# Thread: Plz.. help with linear algebra

1. ## Plz.. help with linear algebra

let u and v be distinct vectors of a vector space V. Show that if {u,v} is a basis for V and a and b are nonzero scalrs, then both {u+v,au} and {au,bv} are also bases for V.

2. Originally Posted by mathlovet
let u and v be distinct vectors of a vector space V. Show that if {u,v} is a basis for V and a and b are nonzero scalrs, then both {u+v,au} and {au,bv} are also bases for V.

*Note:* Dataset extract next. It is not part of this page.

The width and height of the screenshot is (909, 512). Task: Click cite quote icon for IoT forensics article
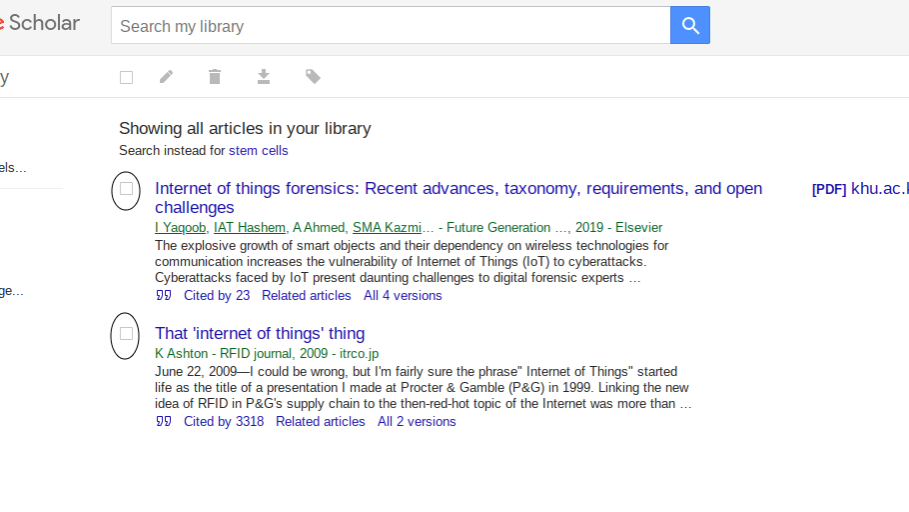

i) suppose $u+v$ and $au$ are linearly dependent. then there exists a nonzero scalar $k$ such that $u+v = kau$
then, $u+v - kau = (1-ka)u + v = 0$
this means that $v = (ka-1)u$ which contradicts the fact that { $u,v$} is a basis for $V$.
hence, $u+v$ and $au$ must be linearly independent.
ii) Let $w\in V$. since { $u,v$} is a basis for $V$, we have $w = mu + nv$ for some scalars $m$ and $n$ in $V$. In particular, let $m=M+Na$ and $n=M$ where $M$ and $N$ are scalars in $V$. Hence, $w = mu + nv = (M+Na)u + Mv = Mu + Nau + Mv = M(u+v) + Nau$. Thus, $w\in \mbox{span}(\{u+v, au\})$ implies $V\subseteq \mbox{span}(\{u+v, au\})$ since we have written $w$ as a linear combination of $\{u+v, au\}$. Clearly, $\mbox{span}(\{u+v, au\}) \subseteq V$. Therefore, $\mbox{span}(\{u+v, au\}) = V$.